* **Task details**
Rewrite the stretch of the records from the line containing "Identify the location" through the end of the records, replacing "image size" with "screenshot size" and leaving everything else unchanged. Omit the pictures from your answer.

[Saved data entries]
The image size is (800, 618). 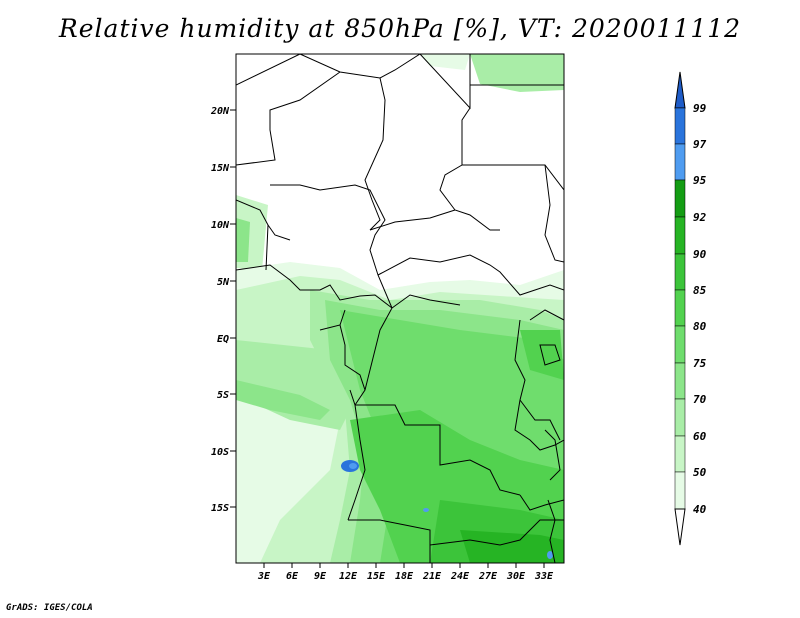 I want to click on lon-label: 30E, so click(x=516, y=576).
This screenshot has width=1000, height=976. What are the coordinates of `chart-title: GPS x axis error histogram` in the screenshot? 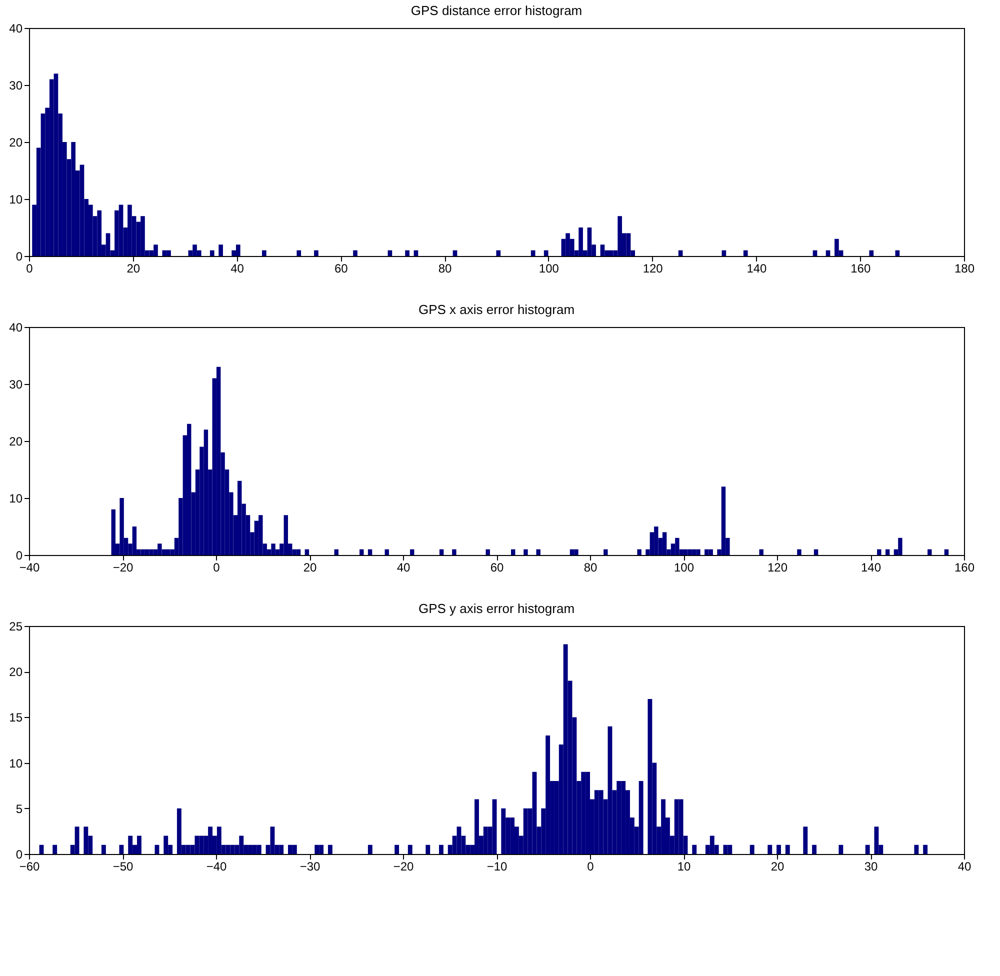 It's located at (496, 310).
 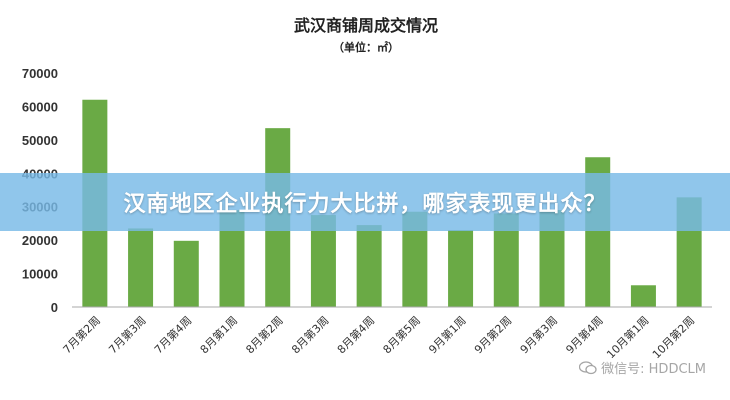 I want to click on y-tick-label: 70000, so click(x=40, y=74).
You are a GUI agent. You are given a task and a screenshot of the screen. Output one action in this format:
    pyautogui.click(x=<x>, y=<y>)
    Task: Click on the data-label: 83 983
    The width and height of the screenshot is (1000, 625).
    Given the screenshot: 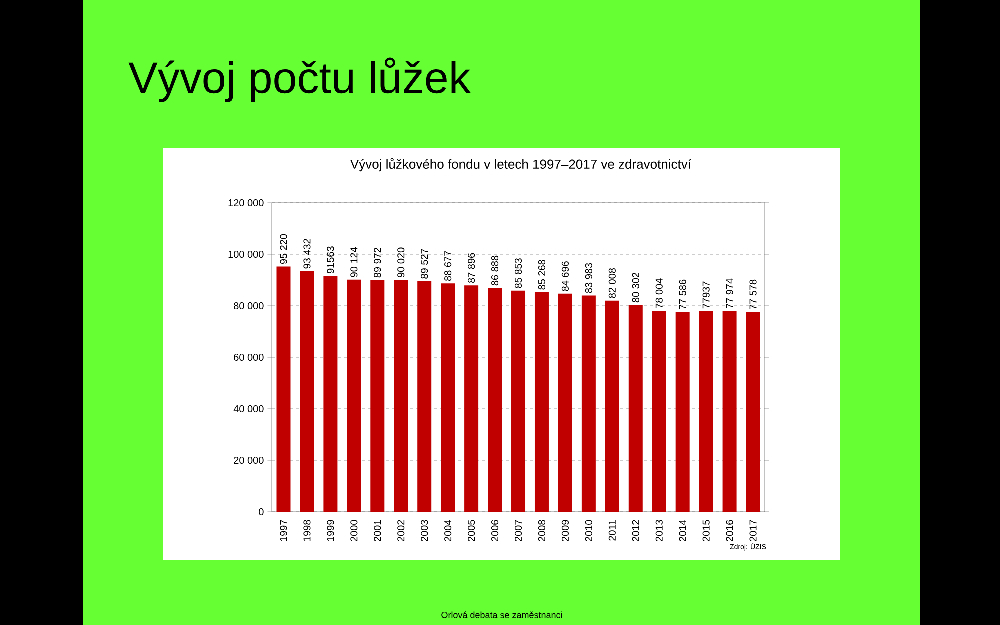 What is the action you would take?
    pyautogui.click(x=588, y=278)
    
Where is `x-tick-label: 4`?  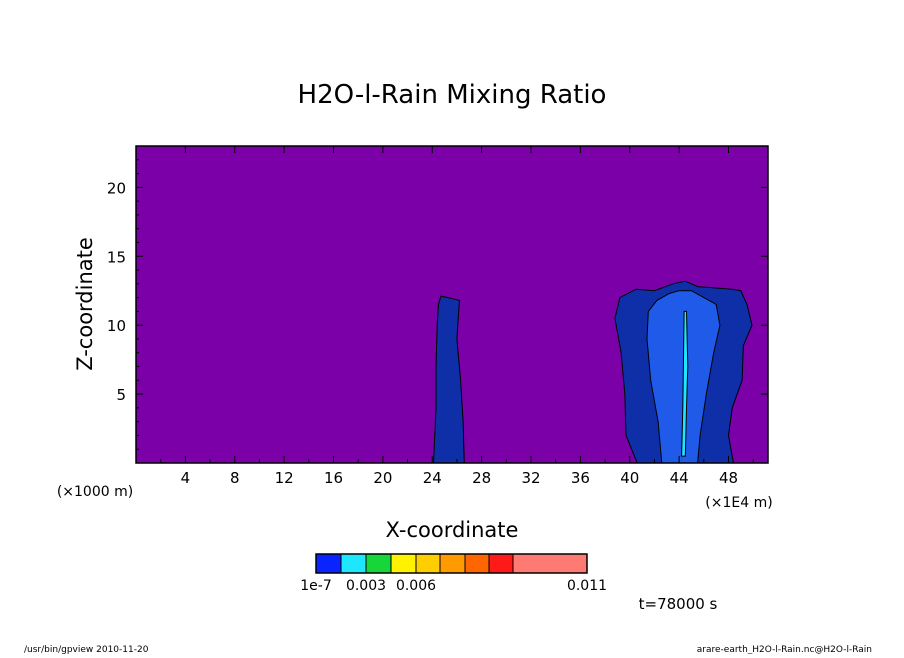
x-tick-label: 4 is located at coordinates (186, 478).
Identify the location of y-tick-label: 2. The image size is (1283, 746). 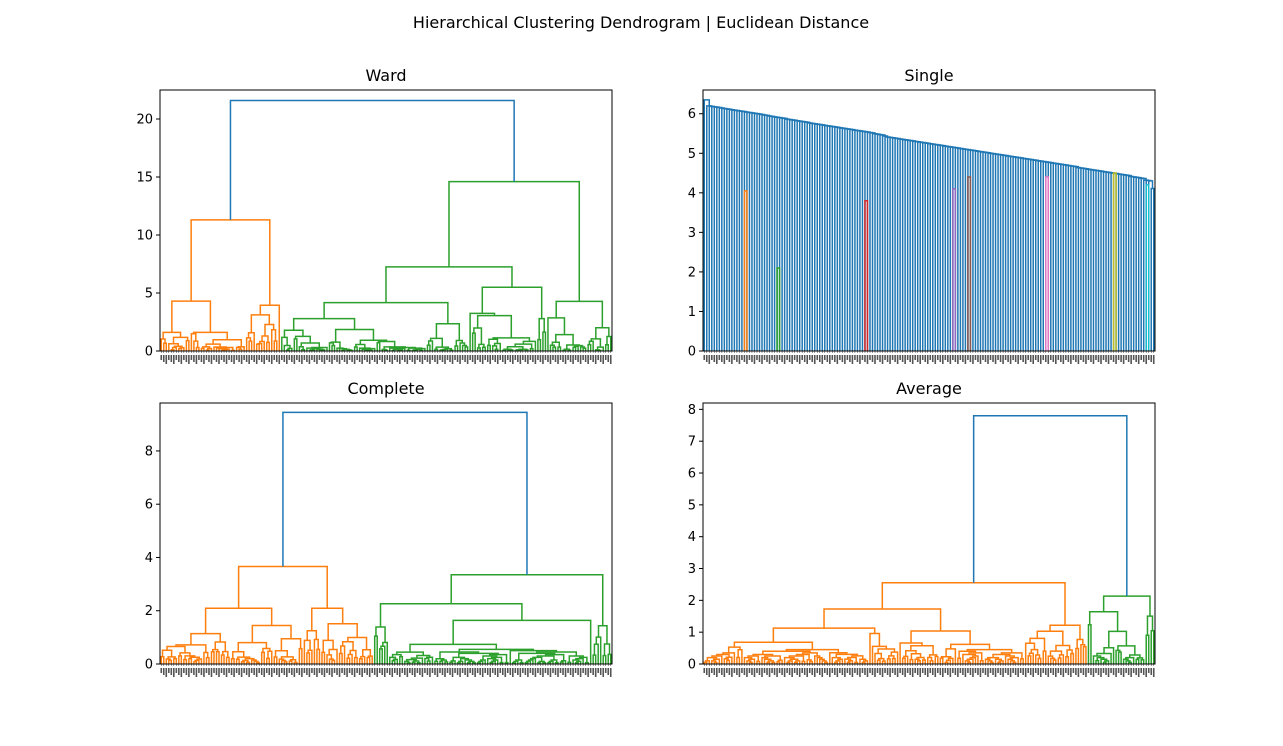
(692, 602).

* **Solution for this exercise**
Identify the location of y-tick-label: 2. The screenshot size is (1283, 746). 
(692, 602).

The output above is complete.